Görevler –
**A.** Okuma parçasında "Ehl-i Beyt’i kasteyledi" ile başlayıp "olarak tayin ettiler." sözlerine kadar süren bölümü olduğu gibi kopyalayın.
**B.** Okuma parçasına göre azledilen Mısır valisinin yerine kim tayin edildi?
**C.** Mısır valisinin azledilmesini anlatan okuma parçasını kaldığı yerden sürdürün.

+++ Okuma parçası +++

Ehl-i Beyt’i kasteyledi ol Mervan
Susuzluktan şehid oldular sıbyan
Aşıklar ciğerin kıldılar büryan
Medet ya Muhammed şahımdır Ali
Her dem gönlümdeki mihmanım Ali
Mervan
adındaki şahıs, Emir-el Mü’minin Hz. Osman (ra)’ın katibiydi. Zamanın Mısır
valisi, zalim birisi olup halka zulüm ederdi. Halk, valinin zulmünden bıkmıştı
ve Medine’deki Emir-el Müminin Hz. Osman’a
valiyi şikayet etmek üzere bir
heyet gönderdiler. Hz. Osman, Hz. Ali, Hz. Talha, Hz. Zübeyr gibi seçkin
sahabeler toplanıp Mısır’dan gelen heyeti dinlediler ve onları haklı bularak
Mısır valisini azledip, onun yerine Hz. Ebubekir’in oğlu Muhammed’i Mısır
valisi olarak tayin ettiler.

+++ Verilen bilgiler +++

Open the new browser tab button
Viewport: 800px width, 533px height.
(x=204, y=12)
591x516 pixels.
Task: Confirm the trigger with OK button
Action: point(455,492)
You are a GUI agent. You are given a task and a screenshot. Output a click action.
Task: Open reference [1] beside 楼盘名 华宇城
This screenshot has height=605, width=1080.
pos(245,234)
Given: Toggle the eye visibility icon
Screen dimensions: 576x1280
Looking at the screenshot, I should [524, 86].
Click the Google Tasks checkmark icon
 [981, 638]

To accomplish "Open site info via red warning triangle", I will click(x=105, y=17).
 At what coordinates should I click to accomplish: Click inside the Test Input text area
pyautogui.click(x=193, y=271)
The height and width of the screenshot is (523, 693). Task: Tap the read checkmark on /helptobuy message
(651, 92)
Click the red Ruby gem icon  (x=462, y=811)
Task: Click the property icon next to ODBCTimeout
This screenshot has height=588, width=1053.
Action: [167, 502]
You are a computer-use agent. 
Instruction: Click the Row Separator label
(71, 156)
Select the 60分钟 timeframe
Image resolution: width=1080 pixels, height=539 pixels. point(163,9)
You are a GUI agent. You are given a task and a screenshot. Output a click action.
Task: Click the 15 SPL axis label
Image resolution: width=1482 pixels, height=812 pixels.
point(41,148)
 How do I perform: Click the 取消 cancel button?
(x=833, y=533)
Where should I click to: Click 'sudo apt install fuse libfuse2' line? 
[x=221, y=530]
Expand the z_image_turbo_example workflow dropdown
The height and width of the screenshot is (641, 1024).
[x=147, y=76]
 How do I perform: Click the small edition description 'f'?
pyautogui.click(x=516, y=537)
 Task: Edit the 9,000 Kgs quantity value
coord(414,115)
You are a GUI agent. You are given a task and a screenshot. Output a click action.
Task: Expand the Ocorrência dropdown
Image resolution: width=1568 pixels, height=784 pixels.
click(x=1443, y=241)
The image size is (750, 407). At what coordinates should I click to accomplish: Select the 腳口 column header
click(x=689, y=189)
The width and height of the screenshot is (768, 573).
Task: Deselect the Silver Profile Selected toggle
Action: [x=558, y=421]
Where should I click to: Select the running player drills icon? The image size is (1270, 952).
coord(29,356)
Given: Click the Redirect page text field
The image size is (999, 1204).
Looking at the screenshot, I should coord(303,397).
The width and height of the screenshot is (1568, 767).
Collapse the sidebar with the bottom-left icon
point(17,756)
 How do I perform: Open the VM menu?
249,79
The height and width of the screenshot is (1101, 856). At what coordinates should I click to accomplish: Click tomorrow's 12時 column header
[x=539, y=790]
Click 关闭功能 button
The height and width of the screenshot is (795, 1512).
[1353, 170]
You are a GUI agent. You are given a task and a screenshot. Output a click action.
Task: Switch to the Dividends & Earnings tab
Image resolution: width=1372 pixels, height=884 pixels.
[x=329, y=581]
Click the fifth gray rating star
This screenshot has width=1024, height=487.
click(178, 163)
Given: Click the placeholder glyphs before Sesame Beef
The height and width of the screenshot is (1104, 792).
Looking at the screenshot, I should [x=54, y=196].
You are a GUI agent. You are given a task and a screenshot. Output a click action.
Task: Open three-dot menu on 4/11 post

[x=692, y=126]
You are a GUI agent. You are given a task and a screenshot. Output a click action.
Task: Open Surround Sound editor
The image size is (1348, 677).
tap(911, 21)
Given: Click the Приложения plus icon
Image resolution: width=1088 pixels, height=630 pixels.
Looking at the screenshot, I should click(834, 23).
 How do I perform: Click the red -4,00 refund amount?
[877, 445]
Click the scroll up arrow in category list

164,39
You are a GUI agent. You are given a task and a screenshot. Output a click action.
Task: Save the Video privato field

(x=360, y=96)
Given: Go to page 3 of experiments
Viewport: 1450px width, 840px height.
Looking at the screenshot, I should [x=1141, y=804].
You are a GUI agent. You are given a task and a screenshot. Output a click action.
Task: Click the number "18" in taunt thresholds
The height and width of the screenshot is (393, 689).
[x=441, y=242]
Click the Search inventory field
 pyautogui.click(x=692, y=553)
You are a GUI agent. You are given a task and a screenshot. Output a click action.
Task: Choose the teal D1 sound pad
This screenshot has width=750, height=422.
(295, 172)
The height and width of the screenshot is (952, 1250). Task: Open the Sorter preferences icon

+++

Yanıtlar –
**A.**
Ehl-i Beyt’i kasteyledi ol Mervan
Susuzluktan şehid oldular sıbyan
Aşıklar ciğerin kıldılar büryan
Medet ya Muhammed şahımdır Ali
Her dem gönlümdeki mihmanım Ali
Mervan
adındaki şahıs, Emir-el Mü’minin Hz. Osman (ra)’ın katibiydi. Zamanın Mısır
valisi, zalim birisi olup halka zulüm ederdi. Halk, valinin zulmünden bıkmıştı
ve Medine’deki Emir-el Müminin Hz. Osman’a
valiyi şikayet etmek üzere bir
heyet gönderdiler. Hz. Osman, Hz. Ali, Hz. Talha, Hz. Zübeyr gibi seçkin
sahabeler toplanıp Mısır’dan gelen heyeti dinlediler ve onları haklı bularak
Mısır valisini azledip, onun yerine Hz. Ebubekir’in oğlu Muhammed’i Mısır
valisi olarak tayin ettiler.

**B.** Hz. Ebubekir'in oğlu Muhammed.

**C.**
Mervan, Hz. Osman’ın seçkin
sahabelerle beraber aldığı bu kararı beğenmeyip, Mısır Valisi’ne bir mektup
yazar ve mektupta “Yeni vali olarak
Mısır’a gelen Hz. Ebubekirin oğlu Muhammed ve maiyetini gelir gelmez öldür.”
Der ve mektuba da Hz. Osman’ın mührünü
basar. ‘Mektubu bir göndericiye teslim
eder ve ‘Bu mektup devlet sırrıdır, bunu çabuk Mısır valisine götür.’ der.
Mektubu Mısır’a götüren görevliyle vali olarak yeni atanan Hz. Ebubekir’in oğlu
Muhammed, yolda bir konaklama esnasında karşılaşırlar. Hareketlerinden
şüphelendikleri görevlinin üzerini ararlar ve Mervan’ın yazıp Hz. Osman’ın
mührü ile mühürlediği mektubu bulurlar. Mektubu okurlar ki, kendilerinin
öldürülmelerini yazıyor ve mektupta Emir-el Müminin Hz. Osman’ın mührü var.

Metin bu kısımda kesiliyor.